Database Compilation
A key component of ADAPT is a continually updated database of physicists and their demographic information, including binary gender, race or ethnicity, and birthplace. The database was initially constructed by scraping information from websites of notable physicists, and is continuously updated by ADAPT as new names are identified in examined textbooks. The database is periodically checked by hand for accuracy.
To initially construct the database, we compile lists of physicists and scientists from aggregator sites such as the Wikipedia list of physicists. We place all of these into a txt file and then begin querying each names Wikipedia entry (if it exists) from the Wikimedia API. With the WikiMedia API, we can scrape the scientists name, birth country, birth city, race, gender. Sometimes, these fields are not available, but simply having a name in the database allows for faster and more accurate name detection from texts.
Our final compiled physicist database is an extensive list of around 3000 unique dictionaries containing the following information: The name of the person, the name returned when wikipedia is queried, whether the person is a human, the gender of the person, the birth city of the person, the birth country of the person, the race of the person, a ‘MatchName’ variable that is used for matching in the name grabbing phase, a ‘FullName’ variable that is used for checking in the wikipedia querying phase, the race of the person according to Wikipedia, the race of the person conducted through hand-tagging and a ‘MatchingNames’ variable that is leftover for sanity checking purposes.
We manually supplement the race of the queried entry through hand-tagging. This hand-tagging is done through phenotypic observation by two researchers independently.
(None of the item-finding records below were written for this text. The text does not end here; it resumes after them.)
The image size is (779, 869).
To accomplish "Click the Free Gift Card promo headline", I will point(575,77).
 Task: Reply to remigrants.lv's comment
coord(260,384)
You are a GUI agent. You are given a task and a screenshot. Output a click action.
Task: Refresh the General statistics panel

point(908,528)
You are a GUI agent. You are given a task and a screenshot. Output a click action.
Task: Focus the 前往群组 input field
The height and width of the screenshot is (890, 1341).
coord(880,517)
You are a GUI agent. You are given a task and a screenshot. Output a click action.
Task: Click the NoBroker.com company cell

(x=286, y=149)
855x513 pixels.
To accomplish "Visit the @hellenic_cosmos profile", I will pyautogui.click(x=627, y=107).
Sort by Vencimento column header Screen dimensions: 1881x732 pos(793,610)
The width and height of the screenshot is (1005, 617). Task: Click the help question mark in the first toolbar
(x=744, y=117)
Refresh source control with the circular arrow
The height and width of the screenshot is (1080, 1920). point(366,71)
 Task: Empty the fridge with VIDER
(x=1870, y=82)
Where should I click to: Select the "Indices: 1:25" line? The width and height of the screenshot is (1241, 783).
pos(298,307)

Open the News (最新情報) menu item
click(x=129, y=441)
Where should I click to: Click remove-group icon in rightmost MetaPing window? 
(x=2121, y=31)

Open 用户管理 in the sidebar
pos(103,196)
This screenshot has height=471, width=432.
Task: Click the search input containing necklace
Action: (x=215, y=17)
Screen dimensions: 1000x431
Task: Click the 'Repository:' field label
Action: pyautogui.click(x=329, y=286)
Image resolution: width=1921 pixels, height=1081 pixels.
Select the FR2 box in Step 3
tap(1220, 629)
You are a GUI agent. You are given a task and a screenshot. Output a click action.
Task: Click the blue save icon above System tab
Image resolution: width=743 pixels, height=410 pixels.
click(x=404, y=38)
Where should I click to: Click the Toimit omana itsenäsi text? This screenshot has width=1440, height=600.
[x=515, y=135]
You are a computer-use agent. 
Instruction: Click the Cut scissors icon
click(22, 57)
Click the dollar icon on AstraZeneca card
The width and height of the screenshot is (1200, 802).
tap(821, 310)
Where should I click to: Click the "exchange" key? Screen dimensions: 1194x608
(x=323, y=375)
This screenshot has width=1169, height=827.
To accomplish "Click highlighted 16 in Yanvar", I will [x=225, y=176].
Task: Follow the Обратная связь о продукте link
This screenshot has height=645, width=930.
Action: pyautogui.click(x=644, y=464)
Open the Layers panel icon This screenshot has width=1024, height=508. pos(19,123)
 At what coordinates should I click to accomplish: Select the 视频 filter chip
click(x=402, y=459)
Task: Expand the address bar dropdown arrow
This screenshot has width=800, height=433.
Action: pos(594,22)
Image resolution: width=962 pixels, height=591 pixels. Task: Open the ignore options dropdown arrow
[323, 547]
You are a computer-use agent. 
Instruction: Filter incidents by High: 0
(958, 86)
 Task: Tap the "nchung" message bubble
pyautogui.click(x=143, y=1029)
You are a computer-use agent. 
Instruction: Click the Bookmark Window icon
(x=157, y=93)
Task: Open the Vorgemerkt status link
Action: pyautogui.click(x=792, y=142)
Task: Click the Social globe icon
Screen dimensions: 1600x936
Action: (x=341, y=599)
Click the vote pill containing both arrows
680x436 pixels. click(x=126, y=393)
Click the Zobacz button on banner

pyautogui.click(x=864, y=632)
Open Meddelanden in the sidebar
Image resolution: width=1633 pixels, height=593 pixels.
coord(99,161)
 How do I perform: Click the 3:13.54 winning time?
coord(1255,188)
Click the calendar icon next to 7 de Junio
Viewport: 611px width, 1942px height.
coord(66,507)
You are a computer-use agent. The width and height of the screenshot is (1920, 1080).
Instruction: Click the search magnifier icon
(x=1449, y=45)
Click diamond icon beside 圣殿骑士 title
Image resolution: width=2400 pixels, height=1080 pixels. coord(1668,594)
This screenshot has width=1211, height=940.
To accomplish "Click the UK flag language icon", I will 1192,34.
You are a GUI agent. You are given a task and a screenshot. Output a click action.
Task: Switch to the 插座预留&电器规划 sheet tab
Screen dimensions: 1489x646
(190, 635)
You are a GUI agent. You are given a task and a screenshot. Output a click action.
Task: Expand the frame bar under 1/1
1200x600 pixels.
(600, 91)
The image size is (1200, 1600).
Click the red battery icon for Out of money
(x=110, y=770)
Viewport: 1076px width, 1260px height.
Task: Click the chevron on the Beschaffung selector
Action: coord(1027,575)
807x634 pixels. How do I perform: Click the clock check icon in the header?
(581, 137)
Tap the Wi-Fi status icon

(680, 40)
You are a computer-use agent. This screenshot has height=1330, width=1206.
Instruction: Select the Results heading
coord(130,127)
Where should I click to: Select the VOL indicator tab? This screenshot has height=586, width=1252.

Only races that have agreement from both taggers are retained.
Database Headers
A sample entry in the database looks like the following:
Name | Wiki Name | Human | Sex | Birth Location | Birth Country | Race | MatchName | FullName | Wiki Race | Matching Names |
---|---|---|---|---|---|---|---|---|---|---|
Michael Faraday | Michael_Faraday | human | male | Newington Butts | United Kingdom | caucasian | FARADAY | MICHAEL FARADAY |
‘Name’ denotes the cleaned name of the scientist, ‘Wiki Name’ denotes the raw name returned from querying wikipedia, ‘Human’ denotes the attribute of the individual (if the queried output is not a human, it will have a different attribute tag. This is useful if last names such as ‘Carnot’ query ‘Carnot Engine’ instead of ‘Sadi Carnot’). ‘Sex’ denotes the sex of the individual queried from Wikipedia, ‘Birth Location’ denotes the birth city, ‘Birth Country’ denotes the birth country, ‘Race’ denotes the hand-tagged race, ‘MatchName’ is a simplified last-name string from the individual. It contains only the last name of the physicist in the entry. We match last names instead of full names as we are iterating over tokens. This conveniently is also helpful to minimize the effect of OCR error, abbreviations, and odd formatting, as the simplicity reduces the chance of words being OCRed wrong. Additional information on OCR error can be found in the ‘error sources’ section of the website. ‘FullName’ is a string used for checking if the final returned physicist name matches fully with the database entry, ‘Wiki Race’ is the race as queried by Wikipedia, and ‘Matching Names’ is the boolean that informs whether the name tagged in the text matches the database entry or a queried Wikimedia API entry.
The database can be continually and automatically updated every time a new textbook is run through it. If an entry that is not in the database is encountered and tagged by the named entity recognition method, the entry will be queried through the Wikimedia API and then added into the database. This means that the more books that are run through the tool, the better the database gets.
Extensions
If one wishes to create a similar tool for fields such as chemistry and biology, the brunt of the work will be in creating an additional database specific to those fields. To do so, a similar procedure can be followed.
- Compile scientist names through aggregator sites and lists
- Use the Wikimedia API to grab the necessary attributes from Wikipedia
- Begin running textbooks through the tool. This process will not be used to generate results, rather they will allow the named entity recognition algorithm to grab out more names.
- Use the Wikimedia API to grab attributes for your new names
- Manually supplement any lacking headers. Race will most likely be the most sparse field, and some hand-tagging may be necessary to fill this field in. Alternatively, one can begin analysis on textbooks and fill in the necessary fields on outputted results. After completing this hand-tagging, update the database with these results.